Shamira did not see the blow come. All she knew was that Jonas’ hands just fell off, the collar still clutched in their grip. Jonas screamed and sunk to his knees. Suddenly, Banshee was standing beside him, looking down on him with complete disgust. She held a sword in one hand, and the parts not coated in Jonas’s blood gleamed. Shamira had forgotten about the assassin’s Mind Fog aspect that made those around her simply not pay attention to her.
“You cannot have her,” Banshee said with ice in her voice.
The flames all began to die down, and the fiery enemies seemed confused. Shamira finally allowed herself to shift, her body stretching and smoking and growing until the last Moon Dragon stood in the clearing.
“He is yours,” Banshee said, looking at the vanquished foe kneeling on the ground.
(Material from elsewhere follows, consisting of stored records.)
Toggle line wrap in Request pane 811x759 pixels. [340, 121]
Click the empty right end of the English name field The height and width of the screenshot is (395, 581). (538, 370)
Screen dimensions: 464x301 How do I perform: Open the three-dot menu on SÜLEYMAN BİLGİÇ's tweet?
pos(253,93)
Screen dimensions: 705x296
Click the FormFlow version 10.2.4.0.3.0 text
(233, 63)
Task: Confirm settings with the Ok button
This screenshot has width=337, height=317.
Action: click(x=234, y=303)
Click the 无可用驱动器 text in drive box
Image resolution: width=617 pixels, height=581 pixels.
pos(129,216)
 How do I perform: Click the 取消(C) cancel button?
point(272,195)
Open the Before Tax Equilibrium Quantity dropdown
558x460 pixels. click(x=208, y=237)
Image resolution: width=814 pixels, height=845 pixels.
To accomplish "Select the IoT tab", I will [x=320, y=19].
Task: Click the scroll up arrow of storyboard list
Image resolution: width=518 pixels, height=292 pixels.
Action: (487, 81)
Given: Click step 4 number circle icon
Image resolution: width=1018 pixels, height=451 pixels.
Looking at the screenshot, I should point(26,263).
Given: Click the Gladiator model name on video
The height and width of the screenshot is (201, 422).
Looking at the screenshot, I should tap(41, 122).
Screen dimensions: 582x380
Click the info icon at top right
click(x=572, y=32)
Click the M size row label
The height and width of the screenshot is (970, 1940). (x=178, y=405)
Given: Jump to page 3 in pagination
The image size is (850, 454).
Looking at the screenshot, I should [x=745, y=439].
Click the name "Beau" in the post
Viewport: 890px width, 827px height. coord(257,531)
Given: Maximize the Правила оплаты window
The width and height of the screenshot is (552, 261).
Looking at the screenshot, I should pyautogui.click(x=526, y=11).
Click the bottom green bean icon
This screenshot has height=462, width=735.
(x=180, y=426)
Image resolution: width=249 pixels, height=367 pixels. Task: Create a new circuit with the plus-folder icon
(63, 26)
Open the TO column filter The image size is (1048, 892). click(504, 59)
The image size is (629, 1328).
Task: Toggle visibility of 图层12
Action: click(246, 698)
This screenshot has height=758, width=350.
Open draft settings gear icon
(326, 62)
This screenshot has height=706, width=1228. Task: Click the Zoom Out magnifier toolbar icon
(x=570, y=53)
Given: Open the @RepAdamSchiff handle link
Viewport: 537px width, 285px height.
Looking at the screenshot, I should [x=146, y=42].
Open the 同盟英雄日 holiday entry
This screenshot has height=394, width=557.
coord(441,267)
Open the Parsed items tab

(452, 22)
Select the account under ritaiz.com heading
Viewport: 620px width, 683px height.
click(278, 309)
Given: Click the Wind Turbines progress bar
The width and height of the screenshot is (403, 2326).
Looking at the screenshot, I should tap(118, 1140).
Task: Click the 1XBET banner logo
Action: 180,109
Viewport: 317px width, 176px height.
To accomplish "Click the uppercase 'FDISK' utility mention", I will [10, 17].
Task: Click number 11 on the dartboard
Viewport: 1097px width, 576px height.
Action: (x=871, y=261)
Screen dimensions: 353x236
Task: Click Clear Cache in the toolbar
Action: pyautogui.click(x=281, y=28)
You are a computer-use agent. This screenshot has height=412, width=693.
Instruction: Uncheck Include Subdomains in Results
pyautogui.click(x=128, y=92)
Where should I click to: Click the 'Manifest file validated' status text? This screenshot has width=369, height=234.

Shamira’s dragon jaws lunged forward and caught Jonas around the midsection, then she swung his flailing legs around to face Aodh. The small dragon recognized the smell of the man and remembered what had been done to it. Aodh grabbed those legs with its mouth, and the two dragons ripped the would-be conqueror in half.
“That,” started a voice from the pond, “was intense!” Samantha stood naked in the water, watching her sister eat a vampire. She looked a little . . . shocked. Shamira looked at her sister who had just been put in mortal danger because of her proximity to the dragon-vamp, then at Aodh, which she had failed to protect. Even now, the young dragon was winding its way around Shamira’s feet, trying to take comfort from her.
* Samantha, are you okay? *
Samantha blanched. “My sister just . . . ate that . . . oh dear,” she said, then did what most sensible human women would do in her situation. She passed out. ‘I suck at being a dragon!’ Shamira thought again angrily. And then she saw Clara floating face up in the water, and her giant heart almost broke. She reached out with a giant claw to lift her lover from the water, but she started to move towards the show, propelled by an unseen force. Smaller dragons started poking their heads up above the water to look about, but it was Jormungandr who was pushing Clara. A quick scan of the beast’s mind showed that it did not understand exactly why Clara was important, only that she was important to the great beast.